First off, Jeff Fahey plays the governor of New Mexico. Any film that presents us with a world where Jeff Fahey can be elected governor of an actual state has to be worth something. Seriously, I’ve long thought that the country would be more interesting if actors were elected to run each state. Here in Texas, for instance, there was a movement to draft Tommy Lee Jones a few years ago. (Personally, I’d rather live under Governor McConaughey.) Steven Seagal (agck!) apparently wanted to run for governor of Arizona and, of course, Cynthia Nixon actually ran up in New York. There’s always a chance of Alec Baldwin running for something and, of course, Arnold Schwarzenegger actually did govern California for two terms. Val Kilmer, I should add, came close to running for governor of New Mexico, where this film is set! Personally, I’d vote for Jeff Fahey over Val Kilmer, It’s the eyes.

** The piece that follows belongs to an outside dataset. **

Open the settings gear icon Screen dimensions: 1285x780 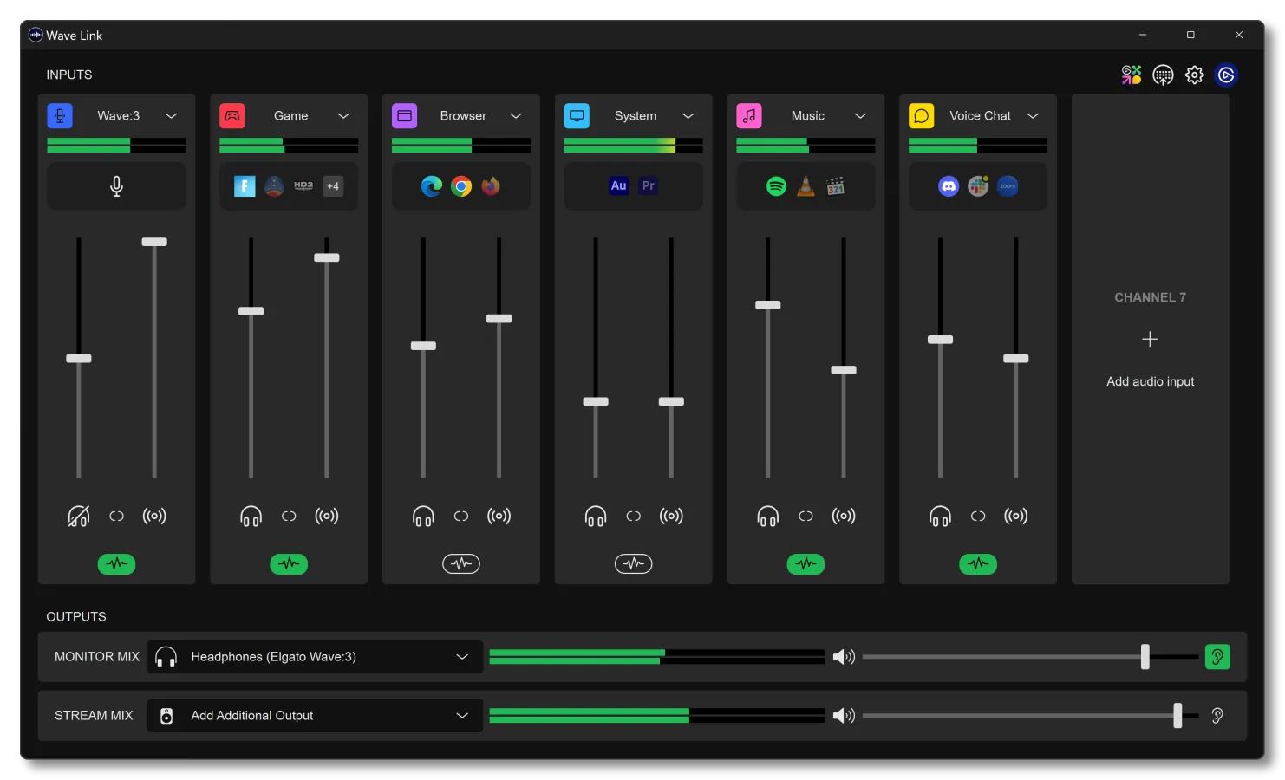(x=1194, y=75)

Another good thing about Unspeakable is that it features Dennis Hopper playing a crazed prison warden who rambles about how much he enjoys sending people to the electric chair. “I am God!” Hopper says at one point and you have to enjoy any scene that features Dennis Hopper saying, “I am God!” in a southwestern accent.
Another fun thing about Unspeakable is that it features Dina Meyer and Lance Henriksen as scientists! Meyer invents this weird little headband thing that allows her to look into your mind and see your thoughts. Let me repeat this for those of you who might have missed the significance: DINA MEYER HAS INVENTED A MACHINE THAT ALLOW HER TO SEE EXACTLY WHAT IS HAPPENING IN SOMEONE’S MIND! If that wasn’t amazing enough, there’s also the fact that no one seems to be that impressed. In fact, no one really cares. Everyone just kind of shrugs it off.

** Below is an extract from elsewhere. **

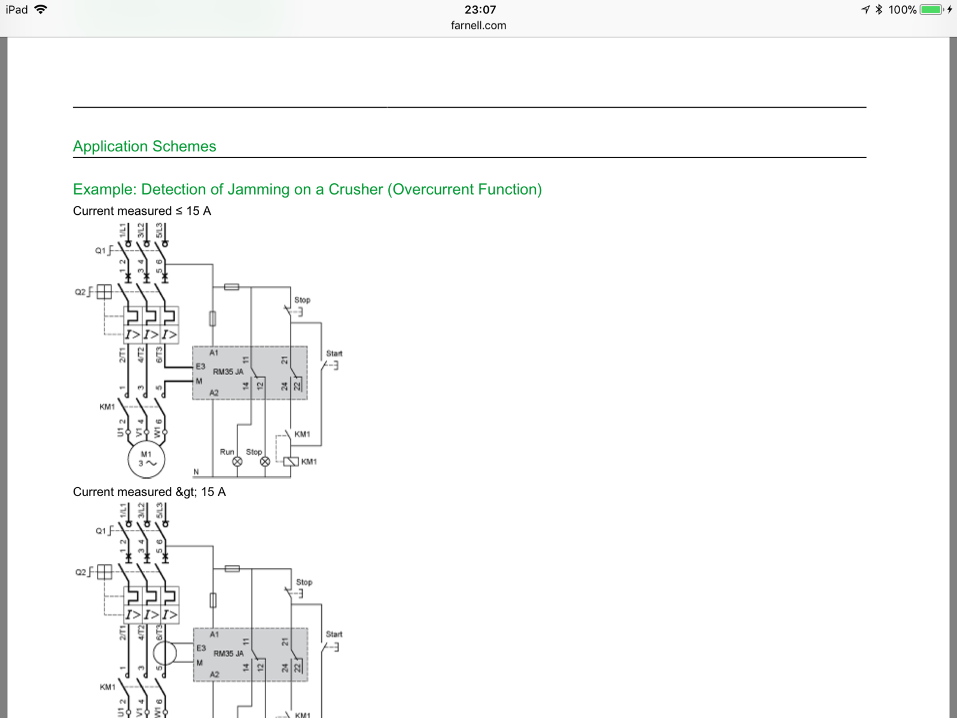The height and width of the screenshot is (718, 957).
Task: Tap the location services arrow icon
Action: click(865, 10)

Meyer and Henriksen ask for permission to test their invention out on death row inmates. Sure, why not? It’s not like Warden Hopper cares what happens to the inmates, right? Meyer discovers that one of the inmates is innocent! Unfortunately, no one cares. Gov. Fahey, who is also Meyer’s former lover, refuses to commute the sentence because he’s got an election coming up and voters love the death penalty. And so, that innocent man goes off to the electric chair.

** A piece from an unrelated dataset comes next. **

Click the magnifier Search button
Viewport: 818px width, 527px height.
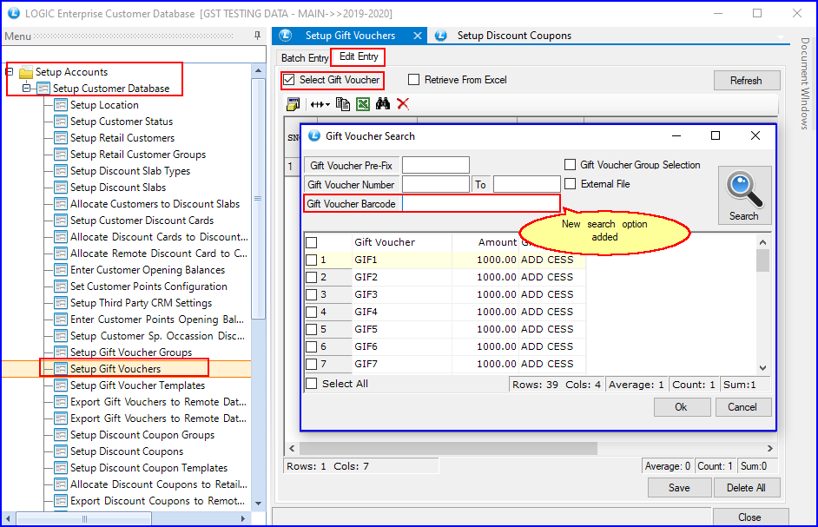pos(743,195)
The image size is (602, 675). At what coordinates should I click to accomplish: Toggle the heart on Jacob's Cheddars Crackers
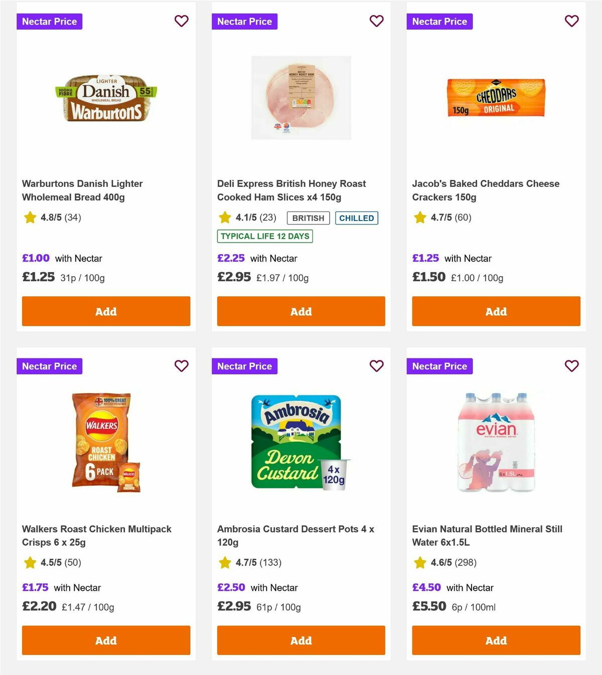pyautogui.click(x=571, y=22)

But wait! There’s a new prisoner on death row. His name is Jesse Mowatt and he’s played by Pavan Grover, the doctor who wrote this film. It turns out that he is America’s most prolific serial killer! He’s murdered hundreds of people, all because of some weird issue he has with religion. Anyway, it’s pretty obvious that this killer has a date with the electric chair but first, Meyer gets to use her amazing-invention-that-nobody-cares-about on him. What she discovers is that this serial killer might be a demon-possessed monster who can use his mind to drive other people to do things like rip their faces off. Or maybe he’s just really clever. He does definitely have super strength and beats up any guard that comes near him. It never occurs to the guards to use handcuffs on him or anything. That’s just the type of prison that it is.
Anyway, I appreciated the film’s anti-death penalty theme but the film still got a bit too heavy-handed for my tastes. Pavan Grover wrote himself a pretty good part but he doesn’t really have the screen presence necessary to do the whole irresistible sociopath thing. Still, I appreciate any movie that features Jeff Fahey as a governor.